» **WHAT THIS TASK INVOLVES**: Look below for the line containing "Given: Reply to the comment posted 7-12 02:50"; write out that line and each one after it to the end, exactly, and nothing else.

» **DATA FOR PROCESSING**:
• • • •

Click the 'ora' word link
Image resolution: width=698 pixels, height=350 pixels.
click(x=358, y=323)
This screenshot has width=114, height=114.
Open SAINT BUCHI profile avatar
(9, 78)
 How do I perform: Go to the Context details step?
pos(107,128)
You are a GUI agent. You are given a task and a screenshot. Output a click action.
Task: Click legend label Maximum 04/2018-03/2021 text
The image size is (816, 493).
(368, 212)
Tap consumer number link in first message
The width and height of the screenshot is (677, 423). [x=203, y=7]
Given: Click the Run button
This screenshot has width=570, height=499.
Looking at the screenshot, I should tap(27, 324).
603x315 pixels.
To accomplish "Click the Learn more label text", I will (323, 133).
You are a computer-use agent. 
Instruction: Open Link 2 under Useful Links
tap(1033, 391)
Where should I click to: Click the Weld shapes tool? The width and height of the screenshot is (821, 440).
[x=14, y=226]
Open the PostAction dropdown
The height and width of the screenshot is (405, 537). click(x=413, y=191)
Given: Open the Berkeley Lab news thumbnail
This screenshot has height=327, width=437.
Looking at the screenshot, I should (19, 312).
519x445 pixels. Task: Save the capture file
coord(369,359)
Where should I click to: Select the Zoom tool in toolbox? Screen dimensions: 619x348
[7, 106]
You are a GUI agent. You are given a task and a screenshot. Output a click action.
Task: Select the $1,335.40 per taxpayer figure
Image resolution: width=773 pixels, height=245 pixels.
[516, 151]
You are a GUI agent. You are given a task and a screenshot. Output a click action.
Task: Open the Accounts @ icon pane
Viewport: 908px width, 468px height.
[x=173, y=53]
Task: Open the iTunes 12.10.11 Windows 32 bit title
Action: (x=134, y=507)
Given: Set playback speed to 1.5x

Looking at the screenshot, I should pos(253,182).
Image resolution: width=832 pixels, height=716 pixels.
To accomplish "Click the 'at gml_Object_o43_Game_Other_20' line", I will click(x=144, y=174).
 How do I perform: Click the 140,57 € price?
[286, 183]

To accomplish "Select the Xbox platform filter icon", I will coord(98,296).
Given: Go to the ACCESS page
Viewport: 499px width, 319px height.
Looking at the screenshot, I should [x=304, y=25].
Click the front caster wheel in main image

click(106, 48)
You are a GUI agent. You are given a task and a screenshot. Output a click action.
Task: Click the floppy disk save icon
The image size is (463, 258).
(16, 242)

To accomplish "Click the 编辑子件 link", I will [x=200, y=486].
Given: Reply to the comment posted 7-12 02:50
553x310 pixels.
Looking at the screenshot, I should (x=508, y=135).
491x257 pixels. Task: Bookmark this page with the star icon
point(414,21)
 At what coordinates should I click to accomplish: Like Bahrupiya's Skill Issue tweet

• • • •

» **WORKED SOLUTION**:
Given: Reply to the comment posted 7-12 02:50
553x310 pixels.
Looking at the screenshot, I should (x=508, y=135).
491x257 pixels. Task: Bookmark this page with the star icon
point(414,21)
 At what coordinates should I click to accomplish: Like Bahrupiya's Skill Issue tweet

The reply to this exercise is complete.